+++ FRAGMENT PAGINA +++

Zij krijgt nr. 169 (33763).

Mevrouw Heite (NSC):
Dan rest ook mij niets anders dan de commissie te bedanken voor de samenwerking en voor de speciale en bijzondere momenten. Ook bedank ik de staatssecretaris en zeker ook de Voorzitter. Het ga u allen goed.

De voorzitter:
Ik voel iets opwellen. Ik heb een zakdoek nodig.

De heer Pool.

De heer Pool (PVV):
Voorzitter, zal ik dan een beetje tegenwicht bieden? Nee, grapje. Beterschap voor de staatssecretaris.

Voorzitter. De Nederlandse krijgsmacht hoort geen iftars te organiseren. Toch gebeurt dit nu bij alle krijgsmachtonderdelen. In plaats van dat de staatssecretaris daartegen optreedt, noemt hij iftars binnen Defensie gewoon goede feestjes. Om aan deze stuitende naïviteit een einde te maken, dient de PVV de volgende motie in.

De Kamer,

gehoord de beraadslaging,

constaterende dat alle krijgsmachtonderdelen tegenwoordig iftars organiseren;

van mening dat dit volstrekt onwenselijk is;

verzoekt de regering ervoor te zorgen dat er geen iftars meer worden georganiseerd binnen Defensie,

en gaat over tot de orde van de dag.

+++ UITTREKSEL GEGEVENS +++

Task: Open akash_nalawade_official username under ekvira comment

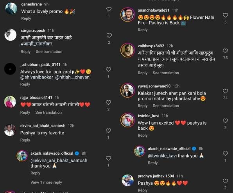Action: coord(52,153)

+++

Schrijf woord voor woord het deel van het Kamerverslag over dat begint met "De heer Pool." en doorloopt tot en met "volgende motie in.".

OPLOSSING OPDRACHT:
De heer Pool.

De heer Pool (PVV):
Voorzitter, zal ik dan een beetje tegenwicht bieden? Nee, grapje. Beterschap voor de staatssecretaris.

Voorzitter. De Nederlandse krijgsmacht hoort geen iftars te organiseren. Toch gebeurt dit nu bij alle krijgsmachtonderdelen. In plaats van dat de staatssecretaris daartegen optreedt, noemt hij iftars binnen Defensie gewoon goede feestjes. Om aan deze stuitende naïviteit een einde te maken, dient de PVV de volgende motie in.